Thanks Martin! What a great idea! Thanks for sharing... see you soon.
Answered with the wrong account, duplicating my answer here... Thanks Martin! What a great idea! Thanks for sharing... see you soon.
Hi Mike, Do you have a parts list for the remote oil filter main components (the Moroso pieces). I'd like to duplicate what you've done. Thanks, Jeff
Yep! Most of the parts are in the description, but I recently learned you should also run the tall Moroso racing filter. butlerperformance.com/i-26236790-moroso-aluminum-remote-oil-filter-bracket-front-line-black-mor-23764.html?ref=search:https%3A%2F%2Fbutlerperformance.com%2Fsearch.html%3Fq%3Dremote%2Boil%2Bfilter Here's the filter ... butlerperformance.com/i-24453390-moroso-oil-filter-13-16-in-16-thread-tall-2-quart-style-mor-22461.html
Leave the end taped only leave a tab to pull the tape out once the hose end is on the hose.
I found a better way, since filming this video. Ironically, that video airs next week. The title will be: "Fuel Injection Conversion, Part 6: How to Plumb fuel lines using AN Hose and AN Fittings." I love the new method... thanks for the comment, and let me know your thoughts on "the new way", after you see it. See ya!
@@FastMonty I look forward to seeing what you've come up with. All of mine have been SS, those rogue strands sure can be painful.
@@renaissanceman7145 ha, ha! Yeah, those strands in the finger, gets old really fast.
Hey there wonder if you could do me a big one my 69 GTO was molested so I’m trying to install a new engine harness and want to see a layout of harness under the hood
And also hood tach wiring to the hei distributor
Thanks in advance. Tony E
Welcome to the channel, Tony! I don't have any wire harness video's, yet... however, in the next few weeks, I'll be installing a Fuel Injection Throttle Body, where the wiring portion does show a quite a bit of my wire harness, including the required 12 gage power wire you need for your HEI unit. The tach is just another wire that goes to the HEI. (I don't have a hood tach, but, it should be the same wiring, including a power lead)
Have you installed a oil catch can setup for the pcv system?
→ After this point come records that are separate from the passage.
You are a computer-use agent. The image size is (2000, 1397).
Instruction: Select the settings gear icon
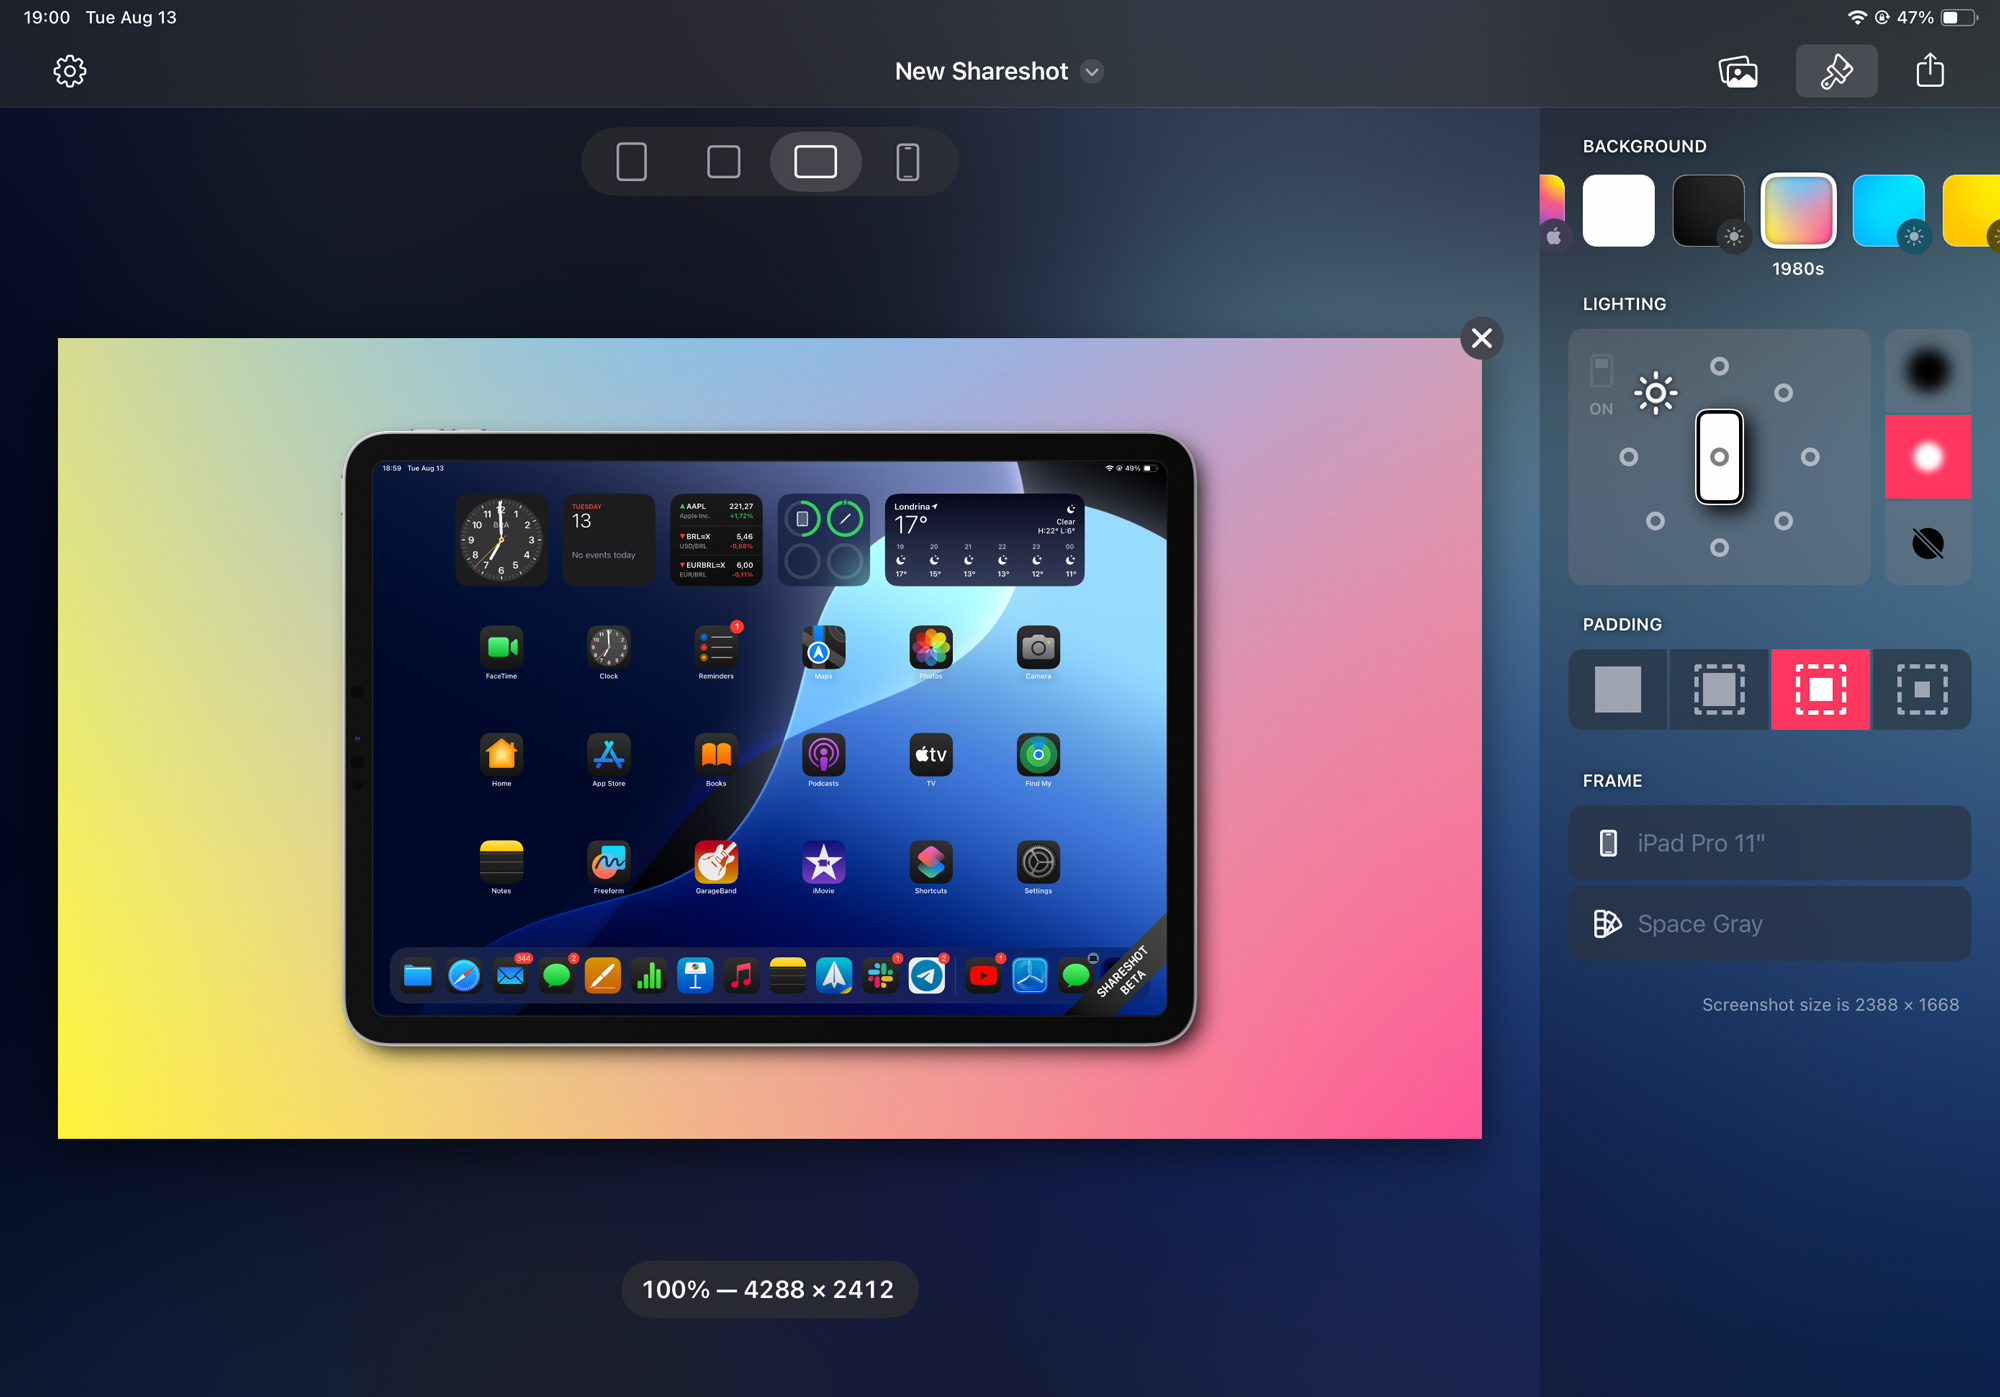pyautogui.click(x=68, y=70)
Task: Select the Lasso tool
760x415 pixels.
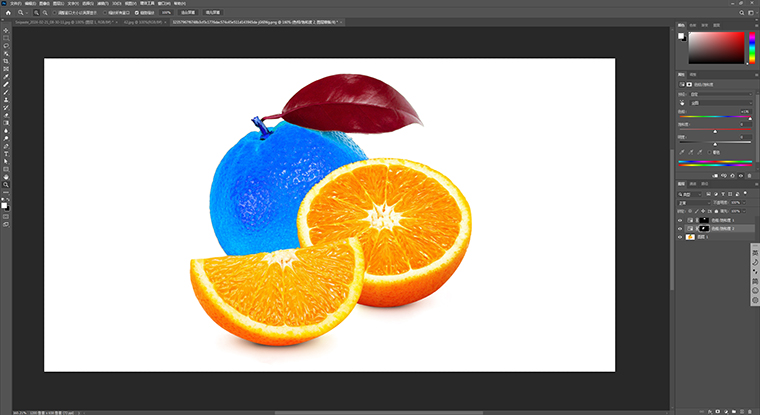Action: [6, 46]
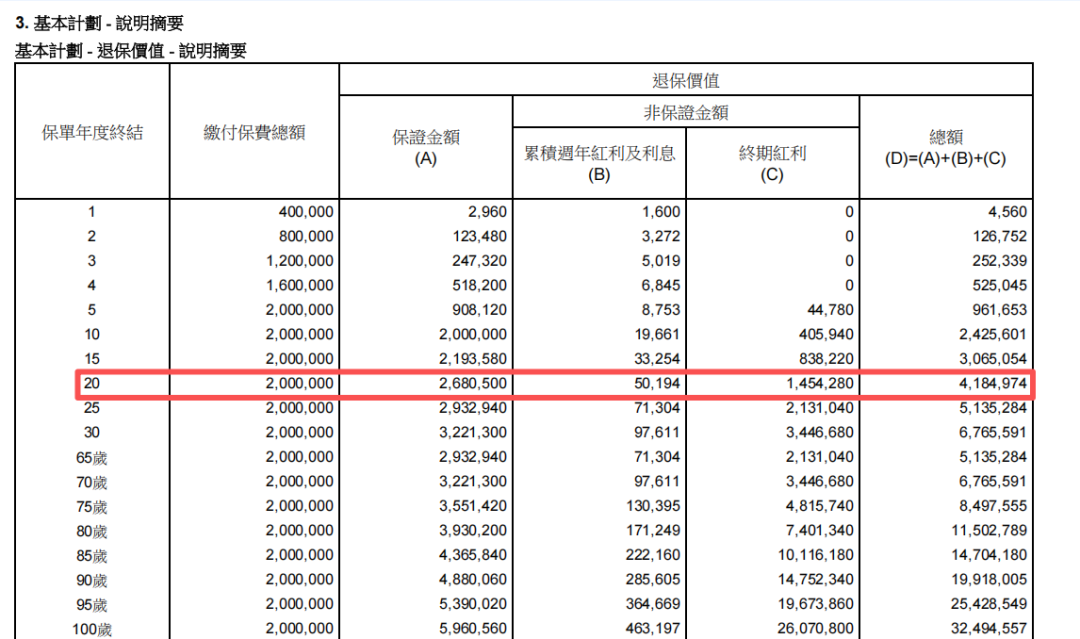
Task: Select accumulated dividend value 463,197
Action: 650,629
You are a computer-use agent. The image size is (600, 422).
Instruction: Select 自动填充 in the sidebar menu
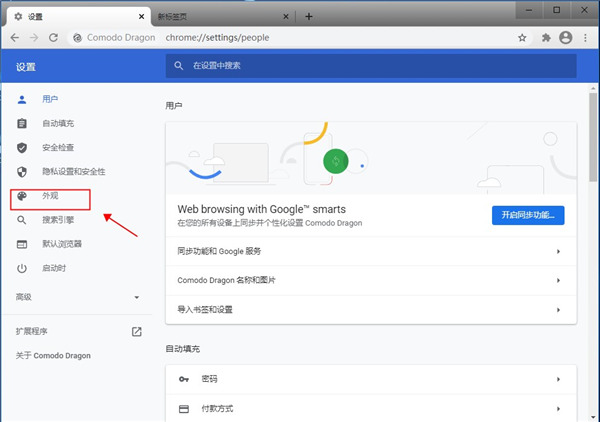click(58, 124)
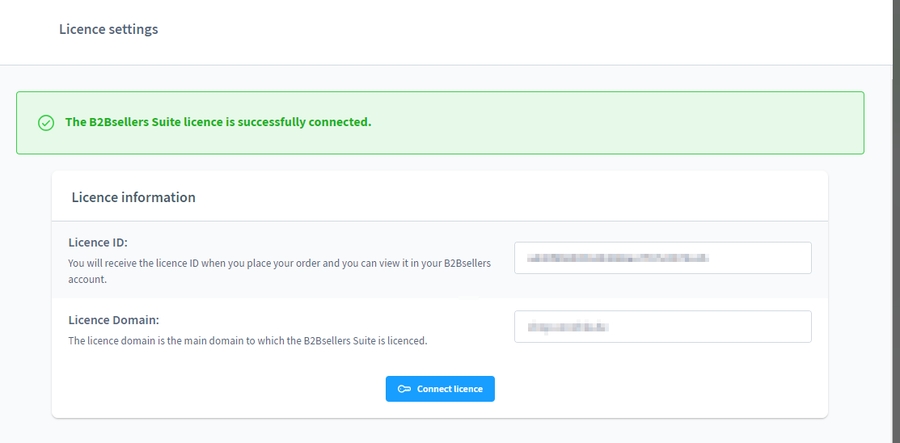Focus the Licence Domain input field
The image size is (900, 443).
662,326
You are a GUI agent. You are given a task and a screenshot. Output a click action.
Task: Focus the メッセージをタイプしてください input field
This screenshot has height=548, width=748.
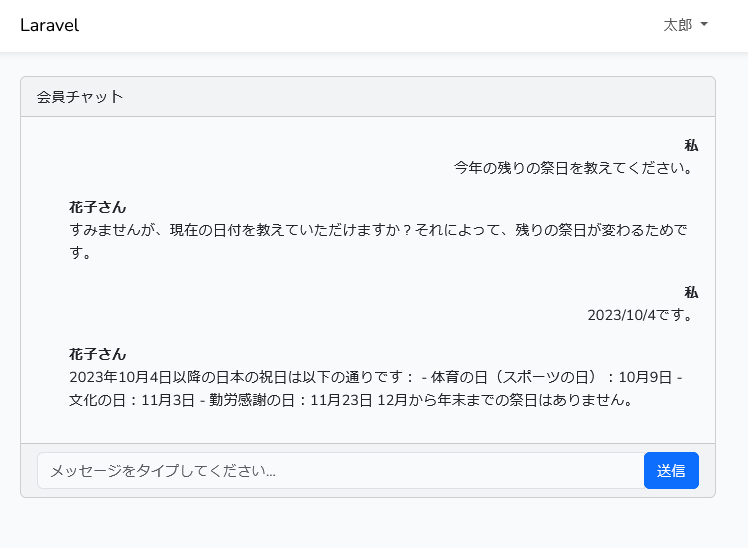click(341, 471)
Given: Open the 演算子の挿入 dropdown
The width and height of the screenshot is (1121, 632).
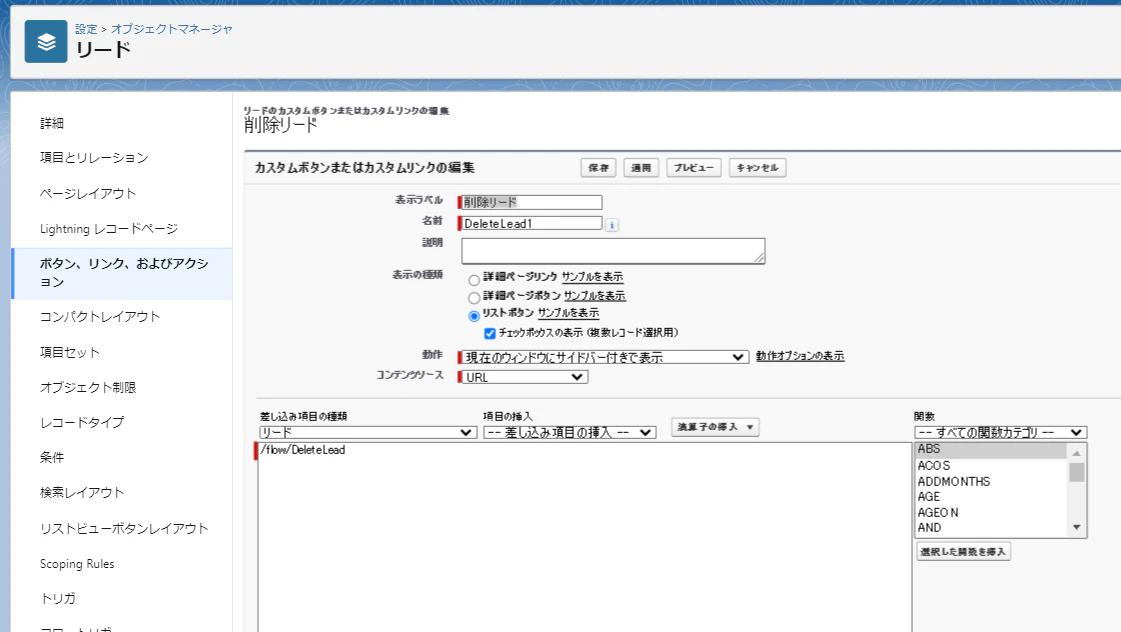Looking at the screenshot, I should pos(716,426).
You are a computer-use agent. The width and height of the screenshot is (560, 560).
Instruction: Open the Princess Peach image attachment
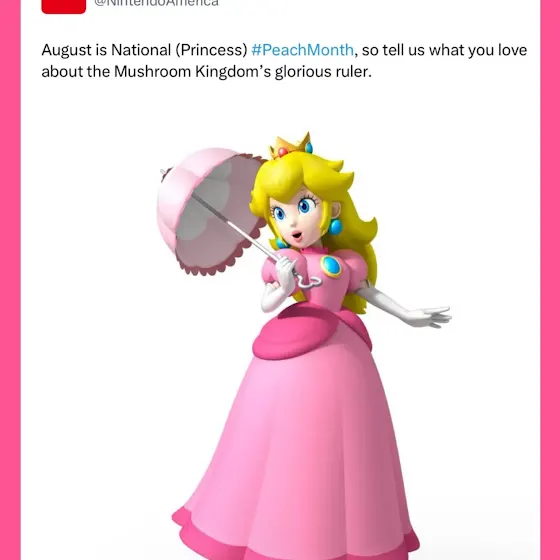point(303,345)
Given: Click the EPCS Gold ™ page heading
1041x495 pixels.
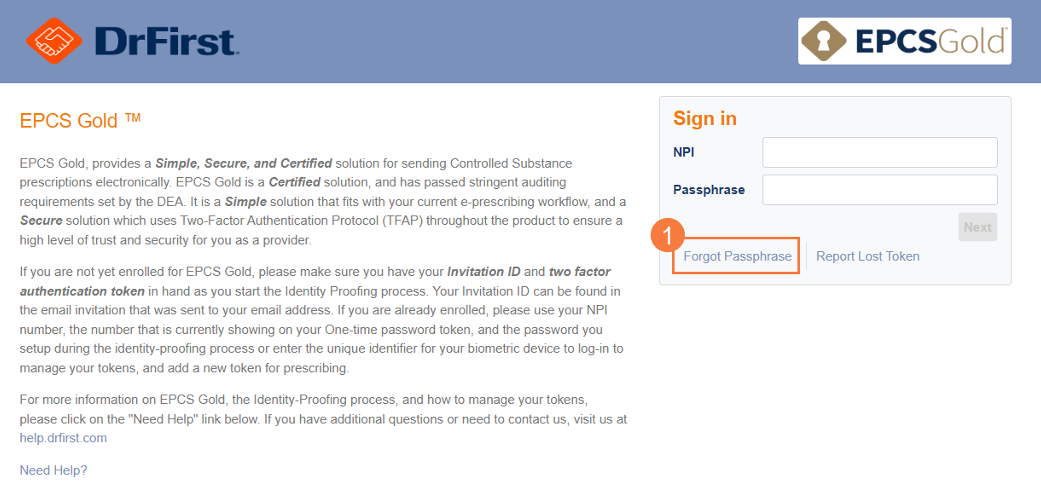Looking at the screenshot, I should (80, 120).
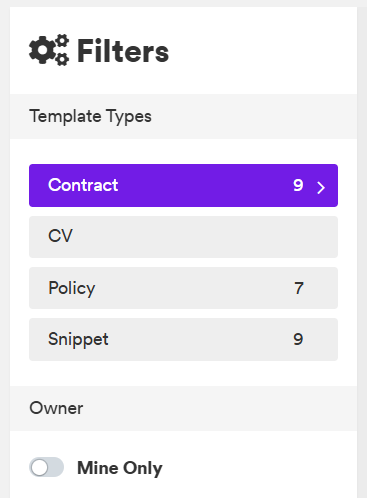Screen dimensions: 367x498
Task: Click the count 9 on Contract row
Action: 298,185
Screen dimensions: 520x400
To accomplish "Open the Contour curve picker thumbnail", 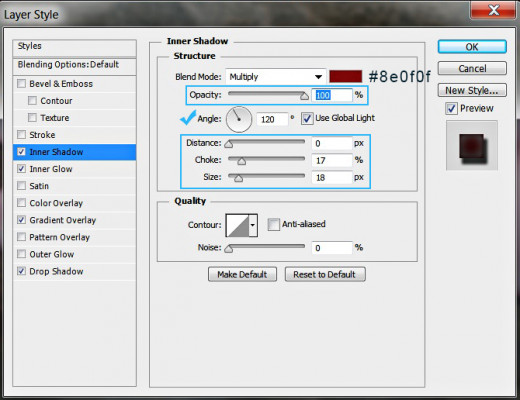I will tap(238, 225).
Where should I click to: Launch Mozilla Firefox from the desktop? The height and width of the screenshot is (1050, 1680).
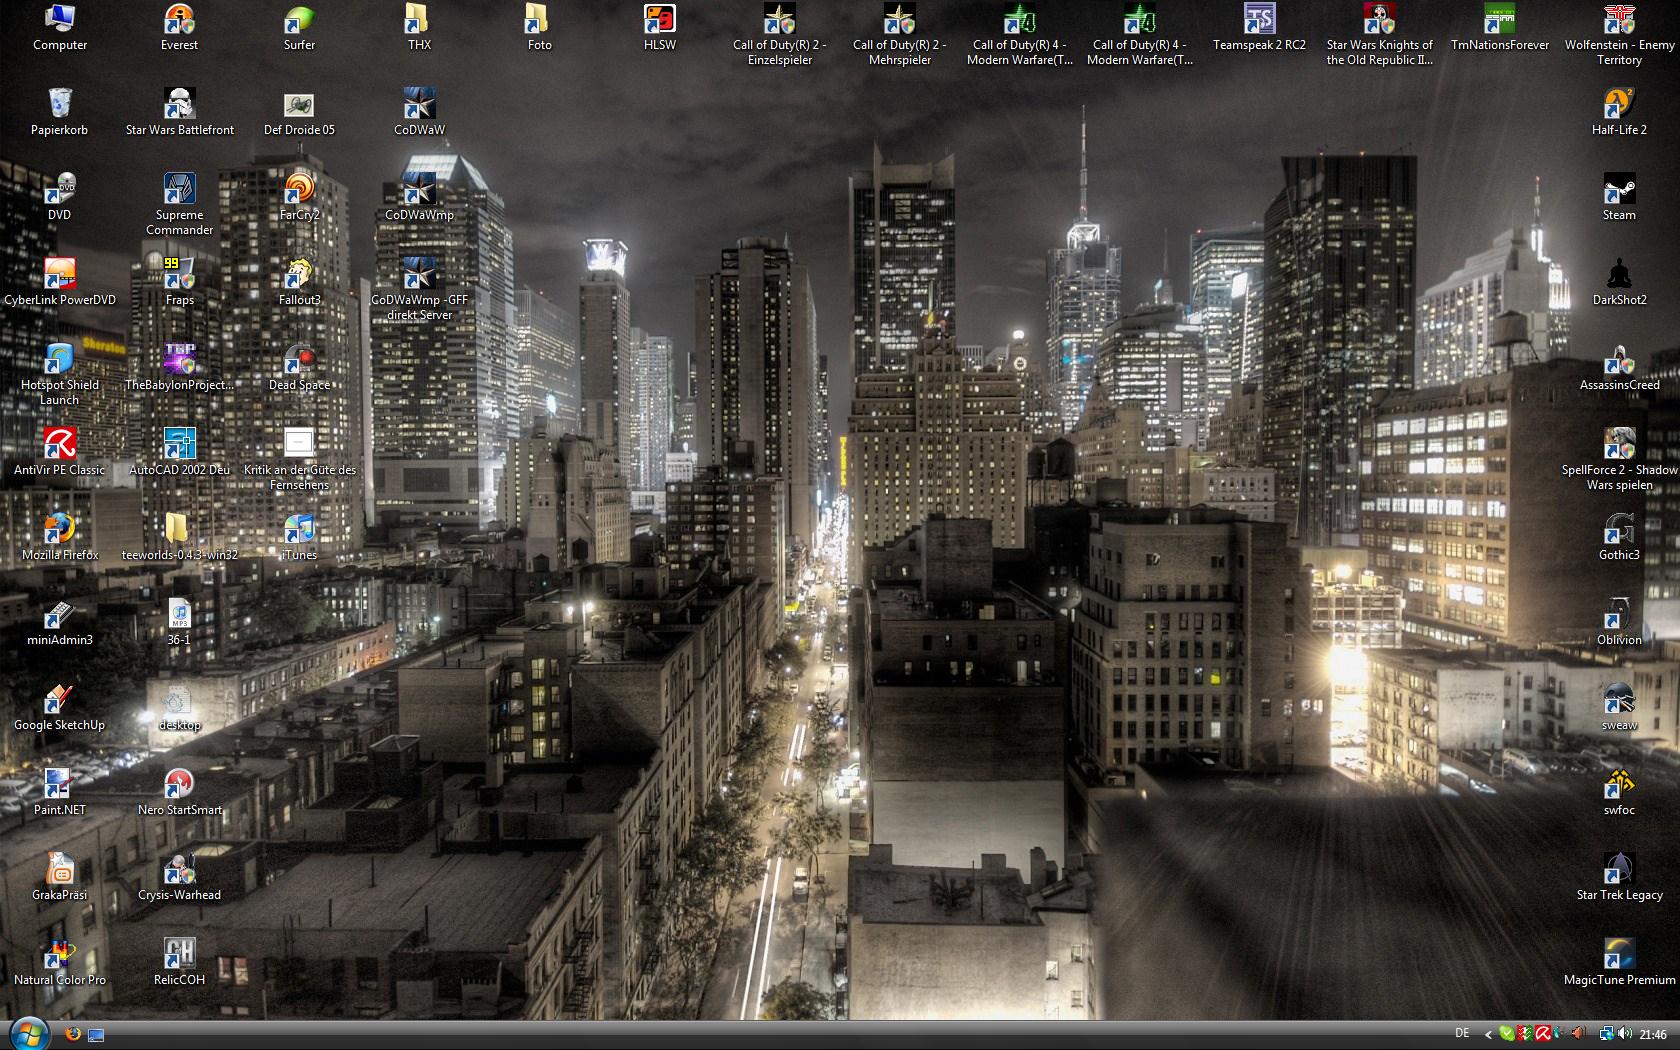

Not yet... I just discovered I had a problem... check it out, and the associated video on AutotopiaLA ruclips.net/video/n8CmUhn7clM/видео.html
Hey there hope you doing well
Another question do you know if the OEM left side have a threaded water fitting under the cap at left rear for water outlet ?
Are you referring to the rear of the driver side head? If you have stock heads, it's not threaded. Check out this video, if you haven't already... ruclips.net/video/DWvVkrGQDsw/видео.html
Love the video thanks
Thanks Dwayne! See you next project...
Can you use vasoline on the braided hose to make it easier.?
Good question John. My guess is any lube would help. ;) Thanks for the comment!
Hi Monte, just a thought but I am sure you already considered it. After watching your video on oil filter relocation . I just thought that the line's should be at a down wards angle so when you change your oil and filter the oil will have gravity to help drain the line's.
@@johnkennedy8452 yeah, John, the lines and the oil filter fitting itself is angled down. Love it!
@@FastMonty glad to hear , I wasn't trying to sound like a know it all , but was just trying to be helpful. Thanks . keep the video's coming can't wait to see her on the road.👍😀
Why cant I have a guy like you living next door to me.
Ha! I appreciate that. Why can't all my car friends live on my street? No one would care how loud you are, grinding, banging, swearing, and especially starting your monster motor at 6am to go to a car show... 😂
@@FastMonty I'm way older then you. Your just a younger version of me. I thought of living in that neighborhood in the early 1960's 👍 Oh by the way My first new car was a 1960 tri power 4 speed car.
@@63grandsport11 Ha, ha... I still need to find that neighborhood. Awesome first car!
Ratchet strap around the header and the frame. At least that's how I use to do it because I was a broke teenager.
Ha! Too funny. Gotta do whatcha gotta do. Thanks for the comment!